Summarize the performance metrics of our quality-focused workflow.

In [None]:
# Create performance summary
print("Performance Summary")
print("===================\n")
print(f"Dataset size: {len(df)} documents")
print(f"Topics discovered: {len(topic_info) - 1} (excluding outliers)")
print("\nProcessing times:")
print(f"- Initialization: {init_time:.2f} seconds")
print(f"- Preprocessing: {preproc_time:.2f} seconds")
print(f"- Topic modeling: {topic_time:.2f} seconds")
print(f"- Report generation: {report_time:.2f} seconds")
print(f"- Visualizations: {viz_time:.2f} seconds")
print(f"- Advanced analysis: {analysis_time:.2f} seconds")
print(f"- Total processing time: {init_time + preproc_time + topic_time + report_time + viz_time + analysis_time:.2f} seconds")

if "primary_topic" in df.columns:
    print(f"\nAdjusted Mutual Information: {ami:.4f}")

## 12. Summary and Conclusion

This notebook demonstrated a quality-first approach to CPU-bound topic modeling using Meno.

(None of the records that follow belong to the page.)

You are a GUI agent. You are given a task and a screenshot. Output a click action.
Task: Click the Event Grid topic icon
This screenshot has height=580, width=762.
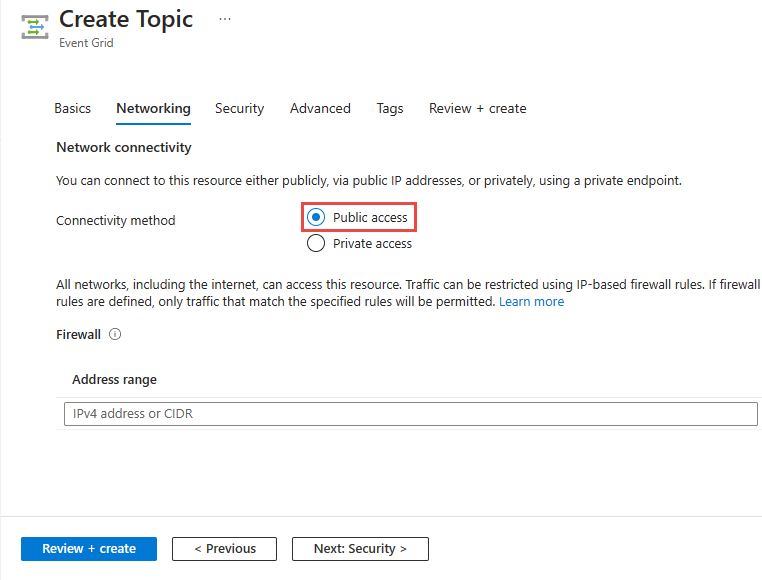35,26
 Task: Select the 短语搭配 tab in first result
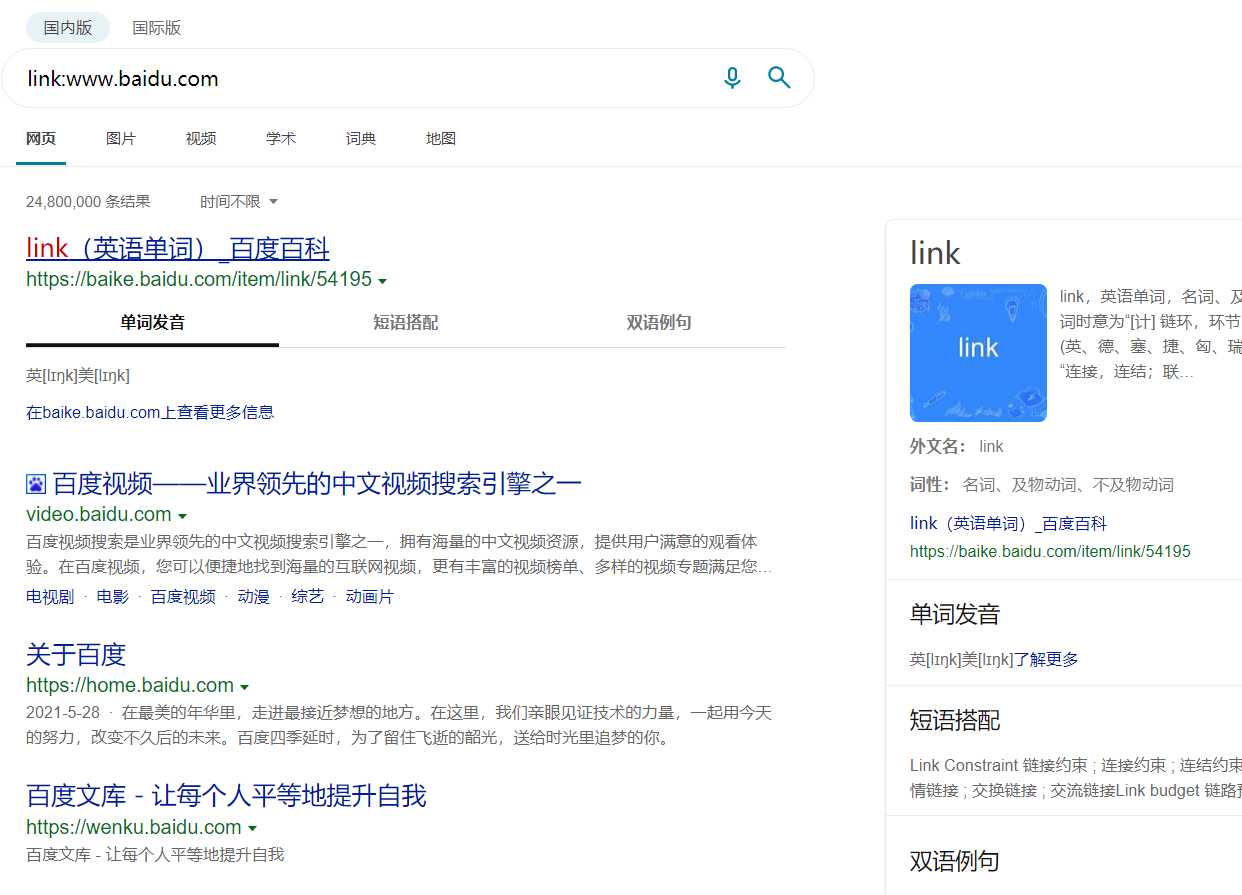(405, 323)
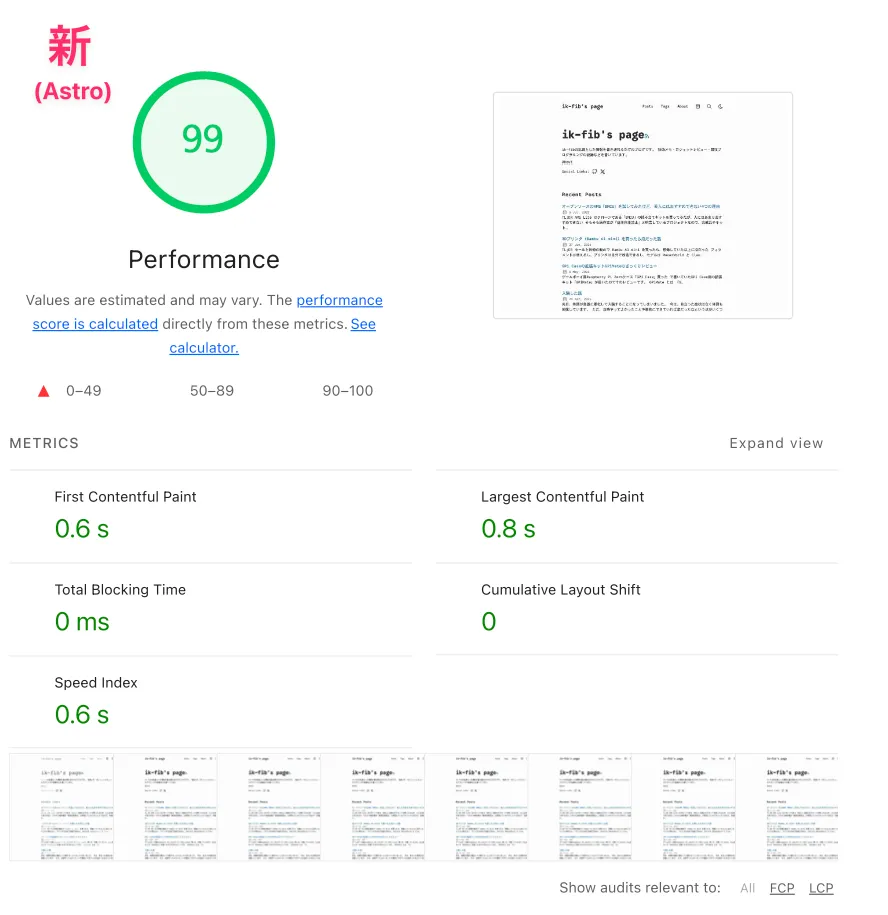Click the Total Blocking Time metric
The height and width of the screenshot is (915, 888).
point(211,609)
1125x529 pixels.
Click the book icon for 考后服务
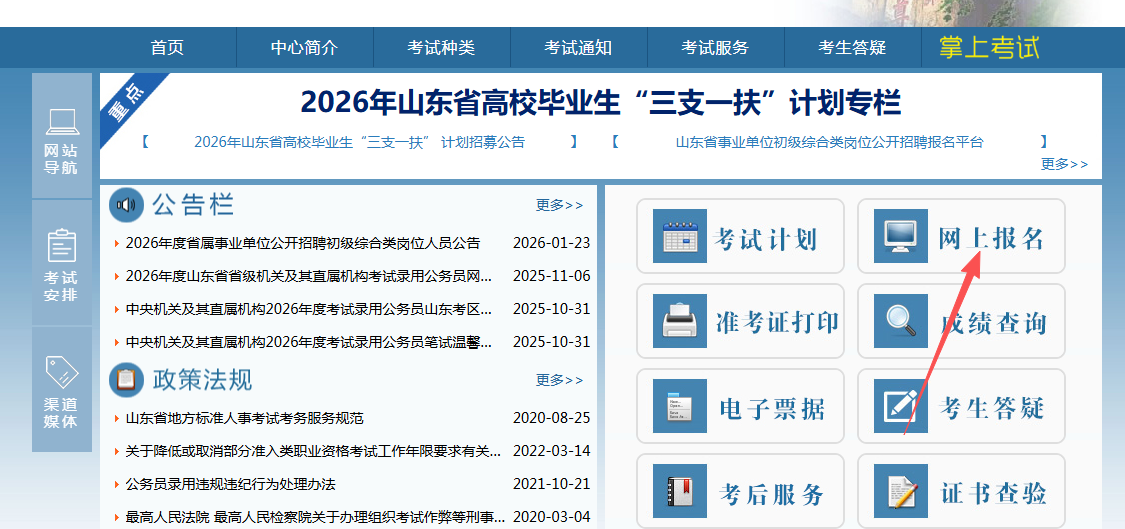[680, 491]
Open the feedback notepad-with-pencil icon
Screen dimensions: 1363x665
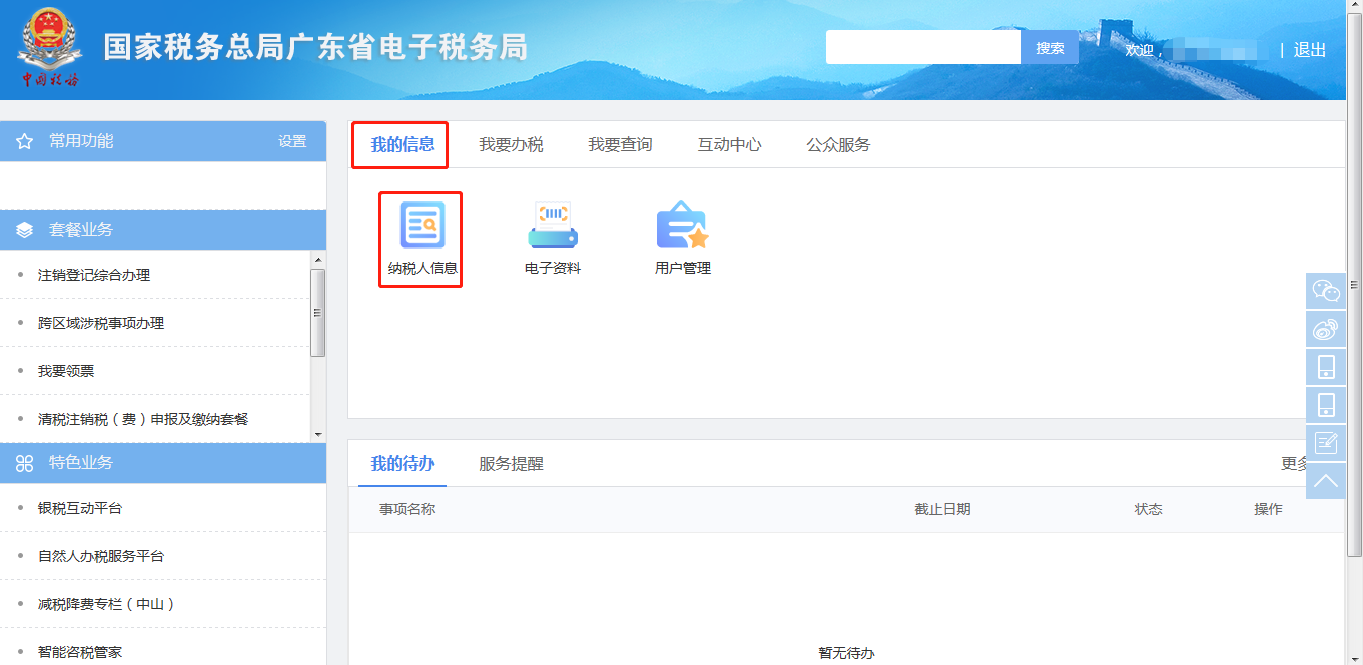[1325, 443]
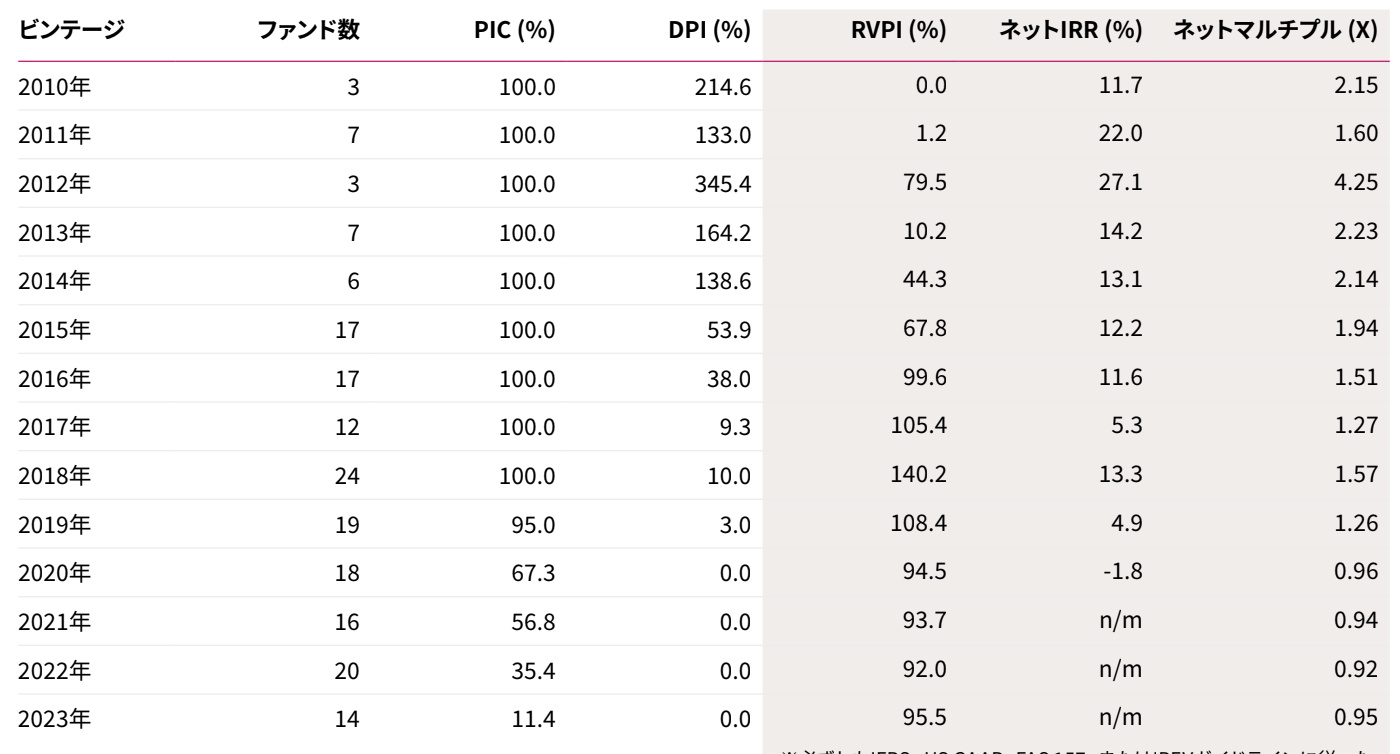Viewport: 1400px width, 754px height.
Task: Select the 2018年 vintage row label
Action: tap(55, 478)
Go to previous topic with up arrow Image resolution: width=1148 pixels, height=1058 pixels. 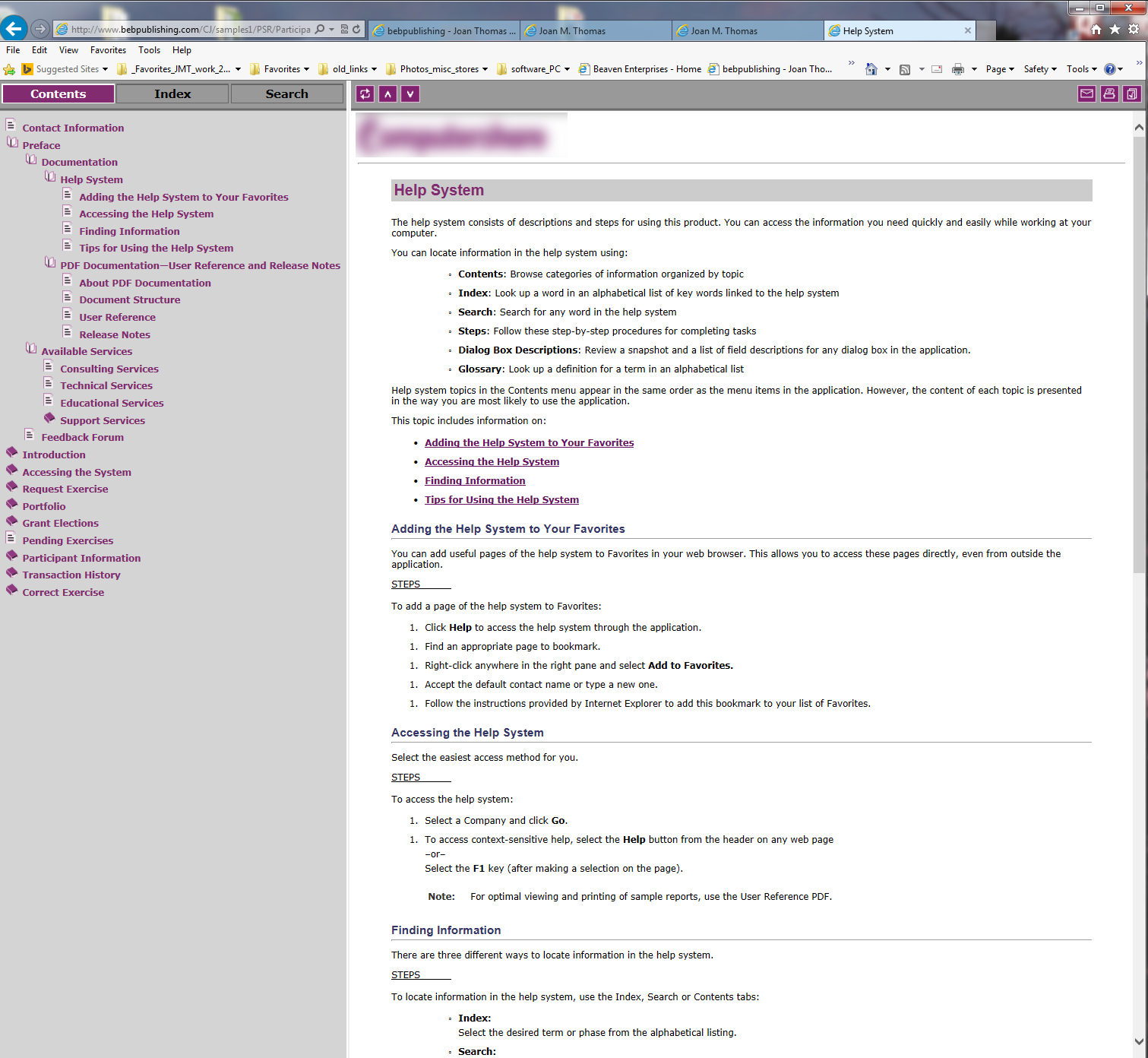(x=388, y=93)
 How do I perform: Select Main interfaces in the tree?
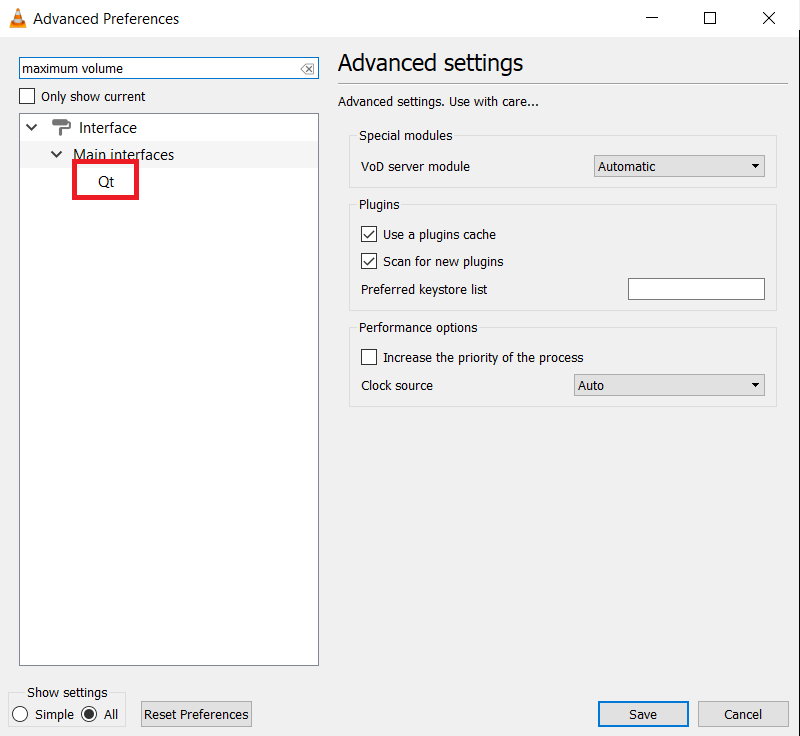(x=123, y=155)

We prioritized result quality over processing speed by using:

1. **Full-featured embedding models**: Using `all-MiniLM-L6-v2` without quantization for best embedding quality
2. **UMAP dimensionality reduction**: Slower but produces superior topic separation vs. PCA
3. **High-quality BERTopic**: Using HDBSCAN clustering for optimal topic coherence
4. **Enhanced visualizations**: Creating detailed, information-rich visualizations
5. **Advanced topic analysis**: Performing deeper analysis of topic structure and relationships

### Key Benefits of this Approach

- **Superior topic separation**: Better distinguishes between related topics
- **Higher topic coherence**: Topics are more internally consistent
- **More detailed visualizations**: Richer visual representations of topic relationships
- **Enhanced topic labels**: More meaningful descriptions of topic content
- **Works entirely on CPU**: No GPU required, just more processing time

This approach is ideal when you prioritize result quality over processing speed, especially for more nuanced datasets where topics have subtle differences or overlap.